Among children aged <2 years, three patients were classified as having severe malnutrition using weight-for-length centiles and 11 patients were classified as having severe malnutrition using weight-for-length Z-scores representing a 266% increase in the detection of severe malnutrition. There were 12 patients with moderate malnutrition based on weight-for-length centiles and 13 with malnutrition based on weight-for-length Z-scores (8% increase in detection of moderate malnutrition). Moreover, 25 patients with mild malnutrition were identified using weight-for-length centiles, and 20 with malnutrition using weight-for-length Z-scores. Finally, 28 patients were classified as normal/no malnutrition using weight-for-length centiles, and 26 as normal/no malnutrition using weight-for-length Z-scores as shown in Table 9.
Table 9.
Comparison of degrees of malnutrition using centiles versus Z-score in children <2 years old.

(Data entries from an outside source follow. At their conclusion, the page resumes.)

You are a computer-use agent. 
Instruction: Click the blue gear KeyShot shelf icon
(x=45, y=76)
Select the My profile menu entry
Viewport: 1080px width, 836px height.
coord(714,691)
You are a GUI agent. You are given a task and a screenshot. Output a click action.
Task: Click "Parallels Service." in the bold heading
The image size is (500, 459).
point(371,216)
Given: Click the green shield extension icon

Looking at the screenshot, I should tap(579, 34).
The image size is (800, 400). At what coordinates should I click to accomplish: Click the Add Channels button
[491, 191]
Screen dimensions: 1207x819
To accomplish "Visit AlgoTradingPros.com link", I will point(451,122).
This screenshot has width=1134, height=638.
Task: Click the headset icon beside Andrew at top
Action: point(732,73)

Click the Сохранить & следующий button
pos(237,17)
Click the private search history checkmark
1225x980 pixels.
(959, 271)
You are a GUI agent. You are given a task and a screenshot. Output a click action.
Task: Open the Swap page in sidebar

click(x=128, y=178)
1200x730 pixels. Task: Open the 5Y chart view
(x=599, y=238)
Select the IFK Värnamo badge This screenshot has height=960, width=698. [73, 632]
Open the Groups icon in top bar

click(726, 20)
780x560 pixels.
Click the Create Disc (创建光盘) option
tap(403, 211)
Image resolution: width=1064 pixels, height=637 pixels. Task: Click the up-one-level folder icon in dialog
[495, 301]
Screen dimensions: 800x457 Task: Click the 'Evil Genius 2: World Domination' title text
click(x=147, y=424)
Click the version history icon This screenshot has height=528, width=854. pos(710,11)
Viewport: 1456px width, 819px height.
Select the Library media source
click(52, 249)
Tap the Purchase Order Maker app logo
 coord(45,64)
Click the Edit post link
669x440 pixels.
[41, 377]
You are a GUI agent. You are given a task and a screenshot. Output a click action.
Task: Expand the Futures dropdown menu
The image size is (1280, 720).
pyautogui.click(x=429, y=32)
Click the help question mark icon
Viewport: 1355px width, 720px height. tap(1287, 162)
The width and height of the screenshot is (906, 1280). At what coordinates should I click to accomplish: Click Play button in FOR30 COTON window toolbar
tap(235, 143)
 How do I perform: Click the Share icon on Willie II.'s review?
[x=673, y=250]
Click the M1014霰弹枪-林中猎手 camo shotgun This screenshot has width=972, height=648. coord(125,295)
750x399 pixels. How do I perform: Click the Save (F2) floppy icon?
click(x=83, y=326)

Interpretation/parameter | Normal | Mild malnutrition | Moderate malnutrition | Severe malnutrition | Total number of children <2 years old |
---|---|---|---|---|---|
Weight-for-length centiles | 28 | 25 | 12 | 3 | 69 |
Weight-for-length Z-score | 26 | 20 | 13 | 11 | 69 |
Percent increase in detection of malnutrition (%) | – | 8.3 | 266 |
Among children aged >2 years, 12 patients were classified as having severe malnutrition based on weight-for-height centiles, whereas 91 patients were classified as having severe malnutrition based on BMI-for-age Z-score, reflecting an increase of 658.% in detecting severe malnutrition. Regarding moderate malnutrition, 59 patients were identified based on weight-for-height centiles and 85 based on BMI-for-age z-scores, indicating a 44% increase in detection. A total of 167 patients were detected to have mild malnutrition based on weight-for-height centiles and 101 patients based on BMI-for-age Z-scores. Finally, 168 and 129 patients were classified as normal/no malnutrition based on weight-for-height centiles and BMI-for-age Z-scores, respectively as shown in Table 10.
Table 10.
Comparison of degrees of malnutrition using centiles versus Z-score in children >2 years old.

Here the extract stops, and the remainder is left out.